The concept of using indirection for SSDs to map logical block addresses (LBAs) to physical block addresses on the FTL is well documented on the first section of the old paper, "Removing the costs of indirection in flash-based SSDs with nameless writes". An IU or mapping refers to the FTL logical to physical (L2P) mapping unit size to map logical page number (LPN) to physical page number (PPN). The mapping allows host software to query one LBA consistently while allowing the storage controller to use whatever NAND location it wants within the drive. The IU is opaque to host software.

Image 02
Image 02
Mapping LBS in SSDs via indirection

 

Example with different IUs

The IU mapping is kept in a mapping table, in enterprise SSDs the entire mapping table is kept on the storage controller DRAM. Due to the demand of HC SSDs the DRAM on SSDs needs to be increased if we are increasing the size of the mapping table. For example, a 256 GiB drive may present 4 KiB LBAs to the host. In standard enterprise SSDs, the drive may use a 4 KiB IU, and it will allocate 4 bytes or 32 bits to each IU map entry. If we divide the total capacity of the drive by 4 KiB, this gives us total number of entries in our mapping table, with each entry being of size 4B:

 

(Capacity in bytes) / (IU size in bytes)
256 * 1024 * 1024 * 1024 / 4096
67108864
67108864 number of entries

(Number of entries * Mapping entry size)
67108864 entries * 4 bytes
268435456 bytes

268435456/1024/1024
256 MiB

 

That mean that a 256 GiB drive would require 256 MiB of DRAM for the entire mapping table. We end up with a DRAM to storage capacity ratio of 1:1024 (commonly approximated as 1:1000 in discussions). If the IU is modified to 16 KiB instead, we'd be able to fit 4 of the 4 KiB sized LBAs per each mapping entry, reducing the amount of memory on a 256 GiB SSD from 256 MiB to 64 MiB. The savings of DRAM means lower cost SSDs. Note that even with a 16 KiB IU the mapping entry size remains 32 bits, what changes it how we divide the capacity drive:

 

(Capacity in bytes) (IU in bytes)
256 * 1024 * 1024 * 1024 / 16384
16777216
16777216 number of entries

(Number of entries * Mapping entry size)
16777216 entries * 4 bytes
67108864 bytes

67108864 /1024 /1024
64 MiB

 

We'd be reducing the mapping table size by 4 times with this change. Now let's consider some examples different capacities.

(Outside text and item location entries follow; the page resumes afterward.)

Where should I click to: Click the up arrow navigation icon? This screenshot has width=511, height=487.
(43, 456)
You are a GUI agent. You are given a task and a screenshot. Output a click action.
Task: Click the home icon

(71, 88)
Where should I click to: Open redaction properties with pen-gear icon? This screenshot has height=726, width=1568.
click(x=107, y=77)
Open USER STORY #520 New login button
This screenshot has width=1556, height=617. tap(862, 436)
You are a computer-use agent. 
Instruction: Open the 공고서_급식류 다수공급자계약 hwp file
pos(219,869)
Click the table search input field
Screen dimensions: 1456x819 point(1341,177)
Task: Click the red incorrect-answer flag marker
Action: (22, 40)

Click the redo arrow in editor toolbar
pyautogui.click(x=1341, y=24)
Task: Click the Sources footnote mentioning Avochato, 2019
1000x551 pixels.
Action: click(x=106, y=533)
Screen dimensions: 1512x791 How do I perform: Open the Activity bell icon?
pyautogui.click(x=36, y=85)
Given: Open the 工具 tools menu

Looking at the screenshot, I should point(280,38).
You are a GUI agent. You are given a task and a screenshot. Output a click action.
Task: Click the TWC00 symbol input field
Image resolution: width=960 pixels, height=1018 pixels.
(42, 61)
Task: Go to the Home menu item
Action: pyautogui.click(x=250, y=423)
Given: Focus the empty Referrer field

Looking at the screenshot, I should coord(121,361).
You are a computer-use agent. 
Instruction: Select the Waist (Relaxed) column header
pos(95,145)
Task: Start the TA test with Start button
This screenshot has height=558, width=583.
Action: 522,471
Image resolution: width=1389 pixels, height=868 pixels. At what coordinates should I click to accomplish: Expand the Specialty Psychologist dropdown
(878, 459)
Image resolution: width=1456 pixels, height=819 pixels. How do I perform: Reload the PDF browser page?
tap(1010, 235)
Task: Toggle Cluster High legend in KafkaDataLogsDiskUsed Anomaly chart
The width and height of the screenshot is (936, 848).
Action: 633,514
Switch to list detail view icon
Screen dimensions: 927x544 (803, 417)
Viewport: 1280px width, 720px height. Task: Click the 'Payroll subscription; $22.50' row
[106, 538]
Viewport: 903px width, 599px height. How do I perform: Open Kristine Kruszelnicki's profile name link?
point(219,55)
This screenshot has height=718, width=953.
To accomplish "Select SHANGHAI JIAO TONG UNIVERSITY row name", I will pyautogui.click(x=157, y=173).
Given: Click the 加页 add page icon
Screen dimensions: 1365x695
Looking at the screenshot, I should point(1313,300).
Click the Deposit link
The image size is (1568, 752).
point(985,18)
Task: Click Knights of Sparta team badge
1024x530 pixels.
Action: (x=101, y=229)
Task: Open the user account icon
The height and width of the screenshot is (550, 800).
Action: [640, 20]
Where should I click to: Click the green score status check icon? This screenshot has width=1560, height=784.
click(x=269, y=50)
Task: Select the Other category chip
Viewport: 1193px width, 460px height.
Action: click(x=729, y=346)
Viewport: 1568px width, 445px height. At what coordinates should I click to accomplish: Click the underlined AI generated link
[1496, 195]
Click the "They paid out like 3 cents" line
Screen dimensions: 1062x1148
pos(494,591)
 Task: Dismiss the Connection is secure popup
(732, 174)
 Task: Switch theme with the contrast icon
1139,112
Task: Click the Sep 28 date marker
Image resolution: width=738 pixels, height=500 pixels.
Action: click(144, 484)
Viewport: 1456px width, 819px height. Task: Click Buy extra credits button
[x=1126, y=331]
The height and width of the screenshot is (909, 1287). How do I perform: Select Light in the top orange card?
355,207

The amount of DRAM required for smaller consumer SSD sizes may not seem like much, but what if we start evaluating relevant HC SSD Sizes? Let's take a look at what the DRAM implications would be.

Limitations of different IUs

So far, we have focused on an example of a 16k IU size. We can further infer the max SSD capacity supported by an IU if we want to keep each mapping entry within 32 bits. 32 bits is a relevant value to focus on because most embedded DRAM interfaces, embedded processors, and other components in an SSD use as a building block. To estimate the maximum SSD capacity supported by an IU, we simply evaluate 2^32 * 4 KiB which is 16 TiB. With a 16 KiB IU that's 2^32 * 16 KiB which gives us 64 TiB. And so on.

Supporting larger IUs

Supporting larger capacities than 16 TiB with a 4 KiB IU is possible but requires less favorable solutions. For example, increased DRAM on the storage controller might be a solution, but overflowing the 32-bits IU size is an extra multiplier on the DRAM capacity increases. Due to the direct relationship with increased DRAM capacity and cost of using a 4 KiB IU, supporting HC SSDs over 16 TiB becomes cost prohibitive. Making matters worse the above table illustrates that for every increase in SSD capacity, there is a risk of increased IU size.